### Work order
What is needed is an exact transcription of every entry below.

[Stored items]
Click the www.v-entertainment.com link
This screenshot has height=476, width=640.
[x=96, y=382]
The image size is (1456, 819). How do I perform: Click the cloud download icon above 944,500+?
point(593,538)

### Answer area
Click the www.v-entertainment.com link
This screenshot has height=476, width=640.
[x=96, y=382]
The image size is (1456, 819). How do I perform: Click the cloud download icon above 944,500+?
point(593,538)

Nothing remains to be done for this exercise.